### What you need to do:
How many lines of the items below contain the string "height"? Reply with the number only.

[Input material start]

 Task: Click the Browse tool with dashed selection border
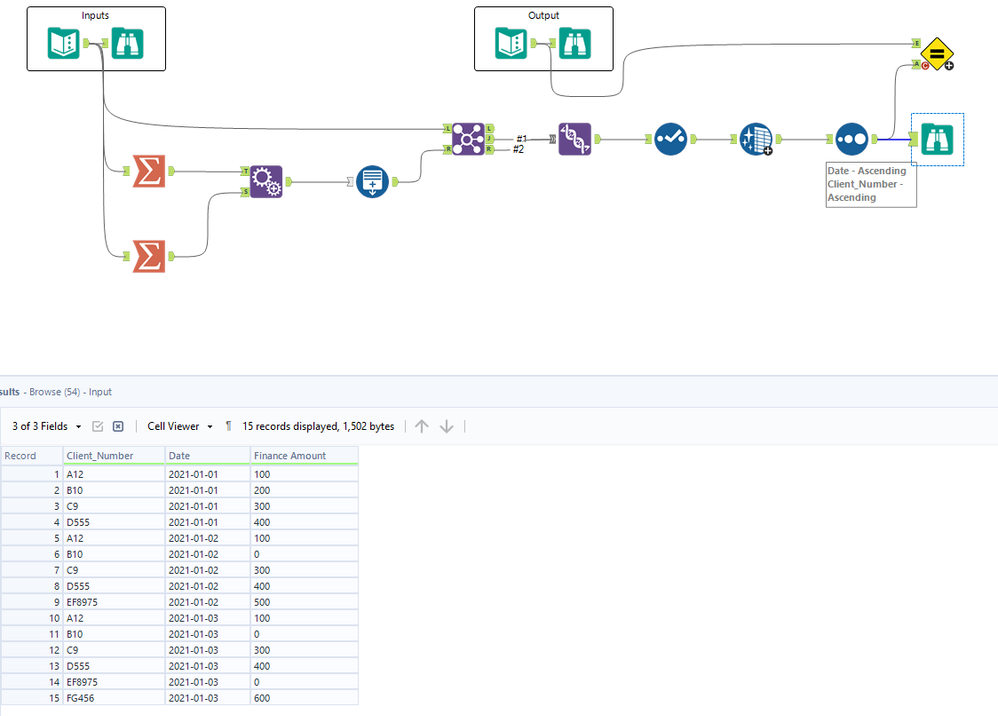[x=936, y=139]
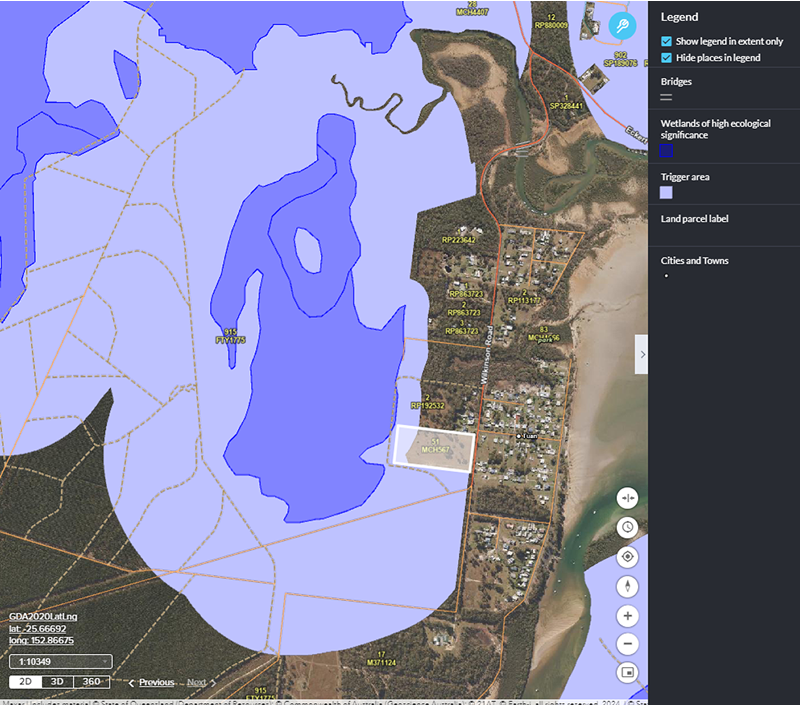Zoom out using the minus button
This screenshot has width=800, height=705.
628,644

[Input material end]
[Input material start]

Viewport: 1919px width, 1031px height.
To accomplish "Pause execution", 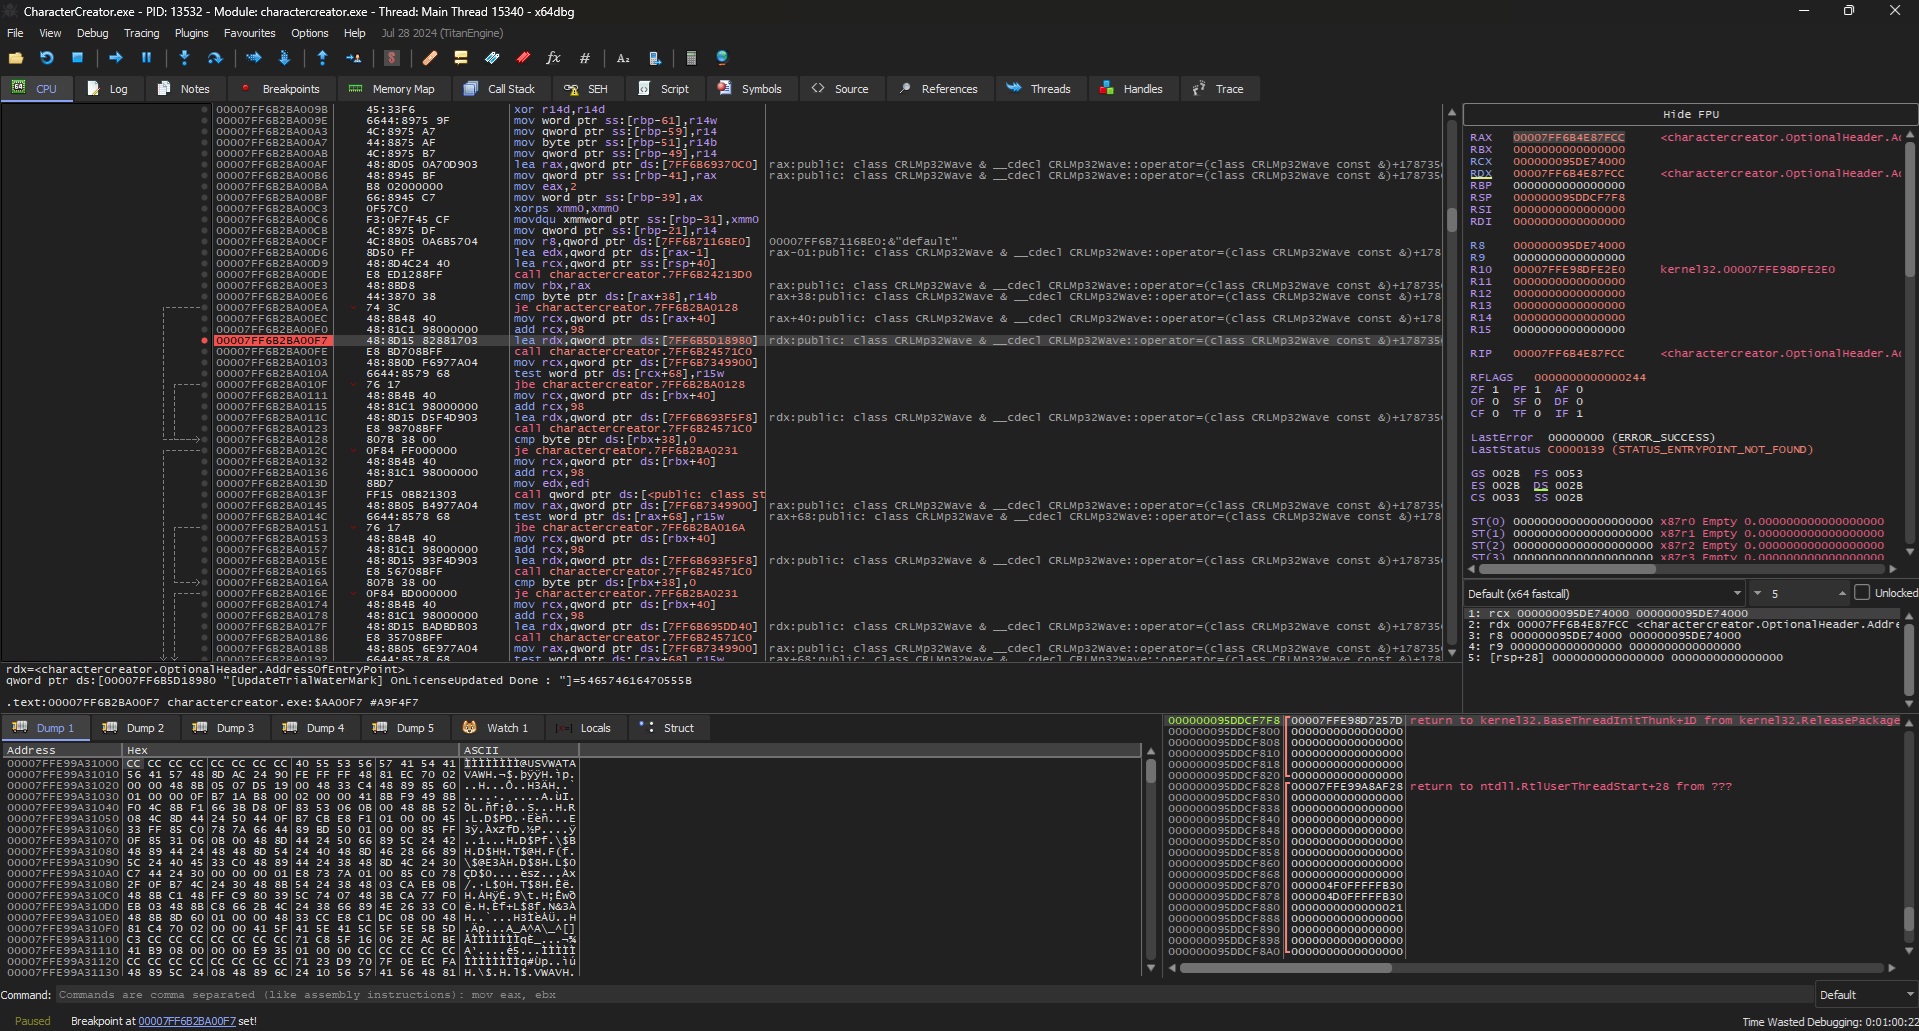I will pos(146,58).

[Input material end]

### Task response:
2